Однажды утром, когда он проснулся и позвонил, человек, вместе с чаем, принес ему три письма и доложил, что приходил какой-то молодой барин, который называл себя Александром Федорычем Адуевым, а его — Петра Иваныча — дядей, и обещался зайти часу в двенадцатом.
Петр Иваныч по обыкновению выслушал это известие покойно, только немного навострил уши и поднял брови.
— Хорошо, поди, — сказал он слуге. Потом взял одно письмо, хотел распечатать, но остановился и задумался.
— Племянник из провинции — вот сюрприз! — ворчал он, — а я надеялся, что меня забыли в том краю! Впрочем, что с ними церемониться! отделаюсь…
Он опять позвонил.
— Скажи этому господину, как придет, что я, вставши, тотчас уехал на завод и ворочусь через три месяца.
— Слушаю-с, — отвечал слуга, — а с гостинцами что прикажете делать?
— С какими гостинцами?
— Привез их человек: барыня, говорит, деревенских гостинцев прислала.
— Гостинцев?
— Да-с: кадочка меду, мешок сушеной малины…
Петр Иваныч пожал плечами.
— Еще два куска полотна, да варенье…
— Воображаю, хорошо должно быть полотно…
— Полотно хорошее и варенье сахарное.
— Ну, поди, я посмотрю сейчас.
Он взял одно письмо, распечатал и окинул взглядам страницу. Точно крупная славянская грамота: букву
Адуев стал читать вполголоса:
«М. г. Петр Иваныч!
Будучи с покойным вашим родителем коротко знакомы и приятели, да и вас самих в детстве тешил немало и в доме вашем частенько хлеба и соли отведывал, потому и питаю уверительную надежду на ваше усердие и благорасположение, что не забыли старика, Василья Тихоныча, а мы вас здесь и родителей ваших всячески добром поминаем и бога молим…»
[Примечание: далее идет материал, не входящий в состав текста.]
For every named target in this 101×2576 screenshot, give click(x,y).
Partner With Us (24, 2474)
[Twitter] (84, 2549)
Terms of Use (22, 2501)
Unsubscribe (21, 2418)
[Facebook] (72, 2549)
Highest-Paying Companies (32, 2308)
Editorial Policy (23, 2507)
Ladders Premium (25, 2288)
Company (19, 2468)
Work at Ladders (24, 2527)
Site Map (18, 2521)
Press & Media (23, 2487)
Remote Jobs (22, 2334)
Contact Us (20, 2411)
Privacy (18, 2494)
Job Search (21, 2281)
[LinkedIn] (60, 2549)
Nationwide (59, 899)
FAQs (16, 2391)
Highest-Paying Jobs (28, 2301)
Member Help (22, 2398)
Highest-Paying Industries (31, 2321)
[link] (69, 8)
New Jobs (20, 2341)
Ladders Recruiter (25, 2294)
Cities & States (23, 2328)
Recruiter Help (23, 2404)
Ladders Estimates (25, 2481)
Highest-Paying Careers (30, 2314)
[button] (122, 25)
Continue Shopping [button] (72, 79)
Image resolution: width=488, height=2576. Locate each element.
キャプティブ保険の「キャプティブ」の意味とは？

— Что за дичь? От кого это? — сказал Петр Иваныч, поглядев на подпись. — Василий Заезжалов! Заезжалов — хоть убей — не помню. Чего он хочет от меня?
И стал читать дальше.
«А моя покорнейшая просьба и докука к вам — не откажите, батюшка, вам в Петербурге не то, что нам, здешним, чай, все известно и все свое да родное. Навязалось на меня проклятое тяжебное дело, да вот седьмой год и с шеи не могу спихнуть: изволите помнить лесишко, что в двух верстах от моей деревушки? Палата сделала ошибку в купчей, а противник мой, Медведев, и уперся на нее: пункт, говорит, фальшивый, да и только. Медведев тот самый, что в ваших дачах все без спросу рыбу ловил; покойник батюшка ваш гонял его и срамил, хотел на своеволие и губернатору жаловаться, да по доброте, дай бог ему царствие небесное, спускал, а не надо бы щадить этакого злодея. Помогите, батюшка, Петр Иваныч; дело теперь в Правительствующем сенате; не знаю там, в каком департаменте и у кого, да вам, чай, сейчас покажут. Съездите к секретарям и сенаторам, склоните их в мою пользу, скажите, что от ошибки, истинно от ошибки в купчей страдаю: для вас все сделают. Там же уж кстати выхлопочите мне патенты на три чина да пришлите ко мне. Еще, батюшка, Петр Иваныч, есть дельце до вас крайней потребности: взойдите в сердечное участие к безвинно-угнетенному страдальцу и помогите советом и делом. Есть у нас в губернском правлении советник Дрожжов, золото, а не человек; умрет, а своего не выдаст; в городе другой квартиры не знаю, как у него, — как приеду, прямо к нему, живу по неделям — и боже сохрани — и подумать у другого остановиться, закормит, запоит; а бостончик от обеда до глубокой ночи. И этакого-то человека обнесли и ныне нудят подать просьбу об отставке. Побывайте, отец родной, у всех вельмож там, внушите им, какой человек Афанасий Иваныч; дело ли делать — так и кипит в руках; скажите, что донос, дескать, на него сделан фальшиво, по проискам губернаторского секретаря, — вас послушают, и отпишите с первой почтой ко мне. Да повидайтесь со старинным моим сослуживцем, Костяковым. Я слышал от одного приезжего, Студеницына, вашего же петербургского — чай, изволите знать, — что он живет на Песках; там ребятишки укажут дом; отпишите с той же почтой, не поленитесь, жив ли он, здоров ли, что делает, помнит ли меня? Познакомьтесь и подружитесь с ним: прекрасный человек — душа нараспашку, и балагур такой. Кончаю письмецо еще просьбицей…»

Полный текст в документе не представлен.